Uno dei momenti più critici è stato comunque quello della decisione.

“È stata una scelta ampiamente condivisa – racconta lo specialista – In primo luogo con i colleghi del San Raffaele, poi con i nostri che hanno preso in carico il paziente, con gli infettivologi guidati da Andrea Gori e i pneumologi guidati da Francesco Blasi”.

“Abbiamo presentato il caso al Centro nazionale trapianti. Destinare una risorsa rara come un organo a una persona affetta da una patologia ignota come Covid-19 non è qualcosa di eticamente trascurabile”.

“Noi dedichiamo un organo a una persona e non lo stiamo dando a un’altra. E la malattia in questione è così strana e aggressiva, non ha farmaci dedicati”.

“Una decisione collegiale era indispensabile – prosegue – È stato stabilito un protocollo per eventuali prossimi pazienti per condividere le indicazioni con tutti i centri trapianti”.

Altro punto critico è stato quello di “riuscire a capire se il virus non c’era più. Perché può essere presente in alte cariche nella patologia conclamata ma poi può nascondersi”.

“Abbiamo quindi lavorato con le infettivologie del Niguarda di Milano e del Policlinico San Matteo di Pavia per approfondire al massimo con tecniche particolari e sofisticate, in grado di evidenziare anche un solo virus”.

Una volta assicurata la negatività al Covid, si è passati all’azione. Quando Nosotti ha visto i polmoni del giovane, ricorda, “sono rimasto davvero colpito. Questo è un organo normalmente soffice, roseo. I suoi polmoni erano completamente l’opposto: duri, compatti, violacei”. 

Ora però lo attende un lungo percorso di guarigione. In questo momento Francesco è ancora “supportato dal respiratore, sta facendo fisioterapia respiratoria e motoria, deve imparare di nuovo a muovere le gambe, le braccia (queste ultime già le muove discretamente) e anche i muscoli respiratori devono riprendere a funzionare da soli”.

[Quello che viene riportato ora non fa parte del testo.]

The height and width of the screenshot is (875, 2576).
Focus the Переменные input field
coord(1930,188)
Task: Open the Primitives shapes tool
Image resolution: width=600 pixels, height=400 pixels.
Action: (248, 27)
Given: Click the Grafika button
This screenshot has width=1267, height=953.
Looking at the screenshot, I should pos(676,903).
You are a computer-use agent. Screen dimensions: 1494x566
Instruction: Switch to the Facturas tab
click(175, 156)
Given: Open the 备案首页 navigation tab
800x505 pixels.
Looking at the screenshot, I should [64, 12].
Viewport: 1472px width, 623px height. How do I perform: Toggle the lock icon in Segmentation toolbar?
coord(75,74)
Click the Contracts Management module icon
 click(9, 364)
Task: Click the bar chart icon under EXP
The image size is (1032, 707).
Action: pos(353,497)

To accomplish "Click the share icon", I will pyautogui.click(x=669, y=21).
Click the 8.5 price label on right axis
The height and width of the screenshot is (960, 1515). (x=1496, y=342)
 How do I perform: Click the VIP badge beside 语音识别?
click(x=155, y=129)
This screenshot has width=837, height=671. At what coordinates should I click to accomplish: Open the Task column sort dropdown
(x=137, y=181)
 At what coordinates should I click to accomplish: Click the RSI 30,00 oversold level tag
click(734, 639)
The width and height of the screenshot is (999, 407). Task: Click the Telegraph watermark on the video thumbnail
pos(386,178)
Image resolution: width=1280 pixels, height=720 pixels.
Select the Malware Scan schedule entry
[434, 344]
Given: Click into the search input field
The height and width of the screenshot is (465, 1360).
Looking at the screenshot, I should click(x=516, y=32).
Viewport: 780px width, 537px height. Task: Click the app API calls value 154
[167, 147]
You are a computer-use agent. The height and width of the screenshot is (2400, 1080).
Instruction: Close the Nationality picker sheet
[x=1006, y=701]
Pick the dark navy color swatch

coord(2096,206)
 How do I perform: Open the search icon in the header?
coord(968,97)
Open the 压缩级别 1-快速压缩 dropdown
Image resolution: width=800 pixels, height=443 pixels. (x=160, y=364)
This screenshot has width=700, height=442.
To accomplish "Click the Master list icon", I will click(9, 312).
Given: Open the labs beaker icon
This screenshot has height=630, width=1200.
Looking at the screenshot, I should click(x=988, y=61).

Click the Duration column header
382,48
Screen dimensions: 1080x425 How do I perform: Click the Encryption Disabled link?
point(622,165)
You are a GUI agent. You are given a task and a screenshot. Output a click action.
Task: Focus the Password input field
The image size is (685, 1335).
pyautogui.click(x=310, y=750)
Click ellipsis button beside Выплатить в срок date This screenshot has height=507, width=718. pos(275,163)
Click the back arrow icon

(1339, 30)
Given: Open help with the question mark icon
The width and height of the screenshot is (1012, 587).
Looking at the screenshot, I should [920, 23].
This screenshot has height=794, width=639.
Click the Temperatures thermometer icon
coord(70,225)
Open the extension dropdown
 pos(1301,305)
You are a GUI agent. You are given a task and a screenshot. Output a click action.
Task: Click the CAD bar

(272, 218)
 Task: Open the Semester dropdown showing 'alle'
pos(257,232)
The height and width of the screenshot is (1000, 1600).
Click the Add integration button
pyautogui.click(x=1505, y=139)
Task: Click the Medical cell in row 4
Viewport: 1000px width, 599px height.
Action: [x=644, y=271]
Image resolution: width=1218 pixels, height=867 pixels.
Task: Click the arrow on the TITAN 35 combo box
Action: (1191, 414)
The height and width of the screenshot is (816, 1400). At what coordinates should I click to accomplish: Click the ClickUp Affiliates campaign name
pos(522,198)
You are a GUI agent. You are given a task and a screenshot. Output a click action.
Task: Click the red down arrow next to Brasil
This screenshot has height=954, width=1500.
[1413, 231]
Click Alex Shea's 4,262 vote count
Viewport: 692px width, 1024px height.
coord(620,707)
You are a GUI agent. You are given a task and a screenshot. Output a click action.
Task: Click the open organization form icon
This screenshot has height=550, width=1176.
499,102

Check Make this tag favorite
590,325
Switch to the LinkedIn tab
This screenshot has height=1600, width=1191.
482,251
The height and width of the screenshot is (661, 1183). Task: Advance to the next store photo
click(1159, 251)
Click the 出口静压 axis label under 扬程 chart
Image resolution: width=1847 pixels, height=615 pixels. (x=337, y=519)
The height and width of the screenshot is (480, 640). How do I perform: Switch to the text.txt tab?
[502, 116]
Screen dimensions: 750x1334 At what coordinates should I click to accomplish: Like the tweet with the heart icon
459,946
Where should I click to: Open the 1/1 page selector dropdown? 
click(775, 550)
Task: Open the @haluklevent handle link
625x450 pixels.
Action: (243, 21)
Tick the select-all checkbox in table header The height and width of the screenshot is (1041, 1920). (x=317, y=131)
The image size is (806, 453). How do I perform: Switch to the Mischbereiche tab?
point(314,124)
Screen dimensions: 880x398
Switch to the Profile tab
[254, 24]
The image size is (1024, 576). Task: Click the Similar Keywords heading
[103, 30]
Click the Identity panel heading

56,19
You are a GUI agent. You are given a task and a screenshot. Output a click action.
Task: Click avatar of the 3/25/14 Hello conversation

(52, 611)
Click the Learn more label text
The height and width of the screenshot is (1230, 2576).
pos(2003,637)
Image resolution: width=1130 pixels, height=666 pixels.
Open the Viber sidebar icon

“Riprenderà – dice Nosotti – Il ragazzo ha 18 anni e speriamo ce la faccia in pochi giorni. Avevamo però urgenza di dare un messaggio: questo caso ci fa vedere una luce. E dovevamo comunicare anche ai colleghi che esiste una possibilità alternativa al non trovare soluzioni. Nel paziente giusto può essere la strada giusta, purtroppo non per tutti”.

Lentamente sarà messo al corrente di tutto quello che gli è successo. “È uno shock psicologico importante – sottolinea Nosotti – Gli è stato detto che è passato del tempo, il resto glielo spiegheranno con molta calma gli specialisti”.

“Ora Francesco guarda i cartoni animati, vede i suoi in videochiamata, passa le sue giornate così”.